Unrelated to the label switching, you might run into issues fitting this model when treating the population size N as continuous. To fit the same model that’s being fit in LCMCR you need to also marginalize out N, which is analytically possible (see table 1 of [2101.09304] Revisiting Identifying Assumptions for Population Size Estimation).

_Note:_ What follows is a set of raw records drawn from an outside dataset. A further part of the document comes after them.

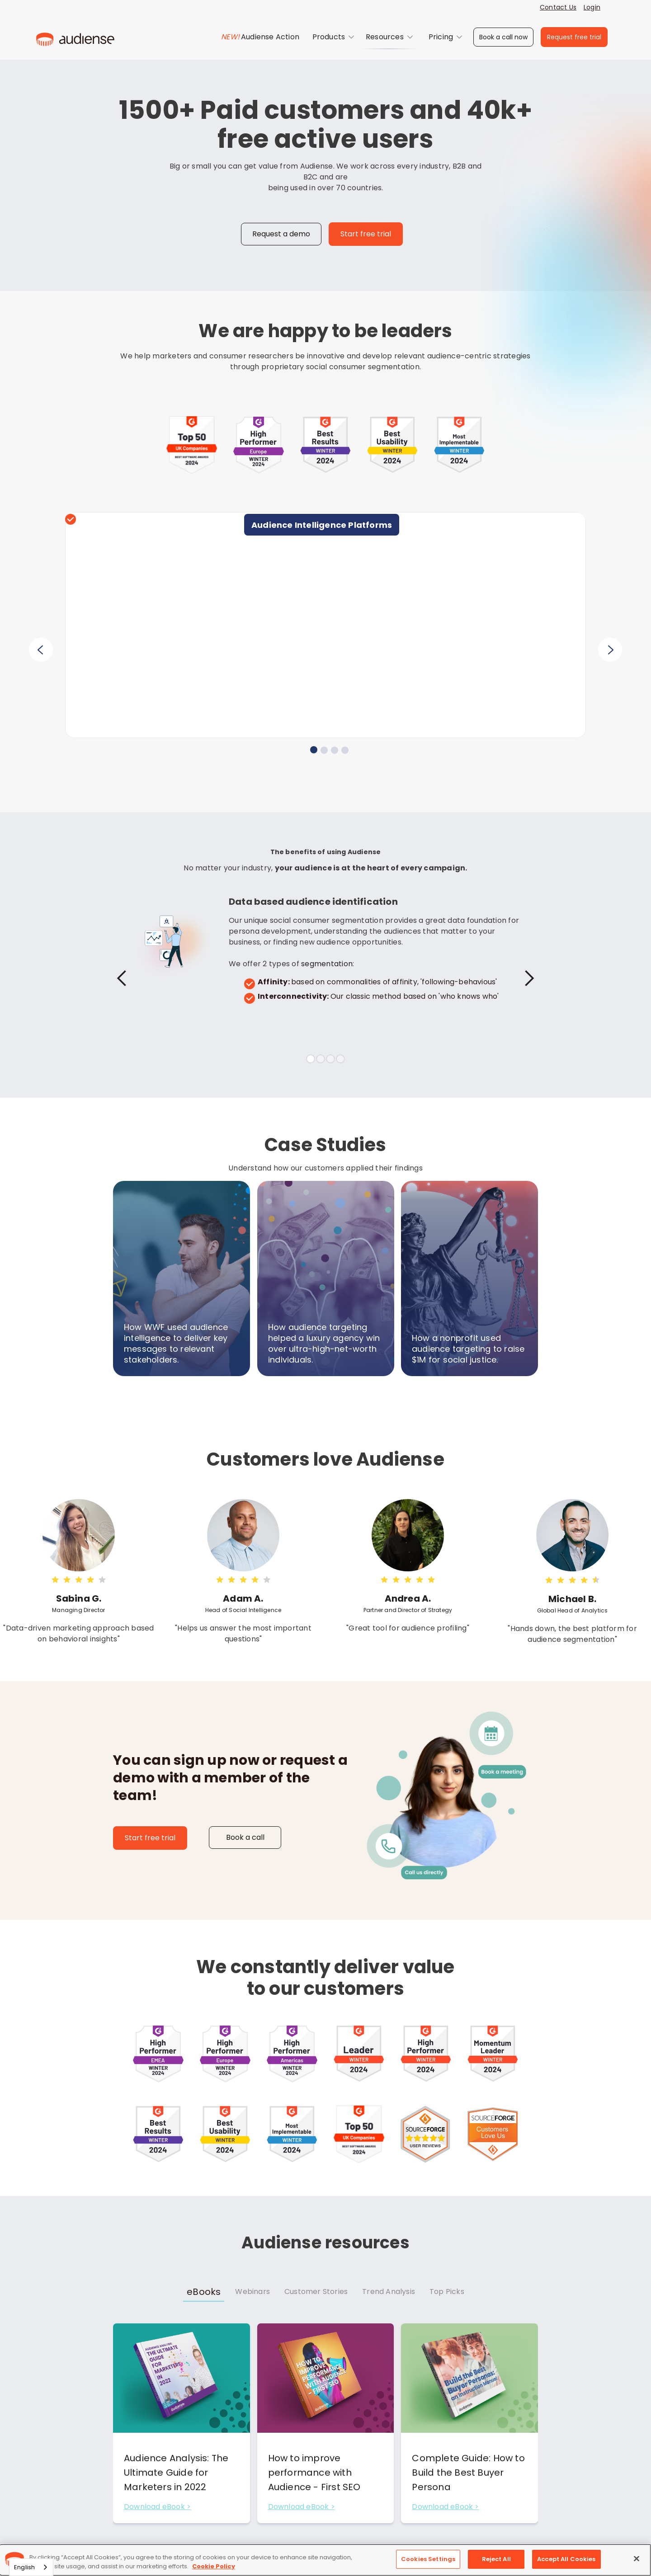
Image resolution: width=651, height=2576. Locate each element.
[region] (325, 2560)
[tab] (203, 2292)
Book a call (245, 1837)
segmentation (327, 964)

Here’s code I’ve used previously that’s implemented the model from LCMCR with N marginalized out:
data {
// Data
int<lower=0> J; // Number of conflict data sources
int<lower=0> twoJ; // 2^J
int<lower=0> z[twoJ - 1]; // Observed overlap from conflict data sources
int<lower=0, upper=1> x[twoJ, J]; // Design matrix for linear model
int<lower=1> K_star;
// Prior hyperparmaters
real<lower=0> a;
real<lower=0> b;
}
parameters
{
real<lower=0> alpha;
matrix<lower=0, upper=1>[K_star, J] lambda;
real<lower=0, upper=1> V[K_star - 1];
}
transformed parameters{
real<upper=0> log_nu[K_star];
real<upper=0> log_pis[twoJ];
simplex[twoJ] pis;
real<upper=0> log_pis_temp[K_star];
// Cribbed from https://ecosang.github.io/blog/study/dirichlet-process-with-stan/
log_nu[1] = log(V[1]);
for(k in 2:(K_star - 1)){
log_nu[k] = log(V[k]) + log(1 - V[k - 1]) + log_nu[k - 1] - log(V[k - 1]);
}
log_nu[K_star] = log(1 - V[K_star - 1]) + log_nu[K_star - 1] - log(V[K_star - 1]);
for(i in 1:twoJ){
for(k in 1:K_star){
log_pis_temp[k] = log_nu[k] + bernoulli_lpmf(x[i, ] | lambda[k, ]);
}
log_pis[i] = log_sum_exp(log_pis_temp);
pis[i] = exp(log_pis[i]);
}
}
model
{
alpha ~ gamma(a, b);
for(k in 1:K_star){
lambda[k, ] ~ beta(1, 1);
}
V ~ beta(1, alpha);
for(i in 1:(twoJ - 1)){
target += z[i] * log_pis[i + 1];
}
target += -1 * sum(z) * log1m_exp(log_pis[1]);
}
generated quantities{
int<lower=0> z_0;
z_0 = neg_binomial_rng(sum(z), (1 - pis[1]) / pis[1]);
}
I believe what I’ve called x corresponds to what you call list_indicators.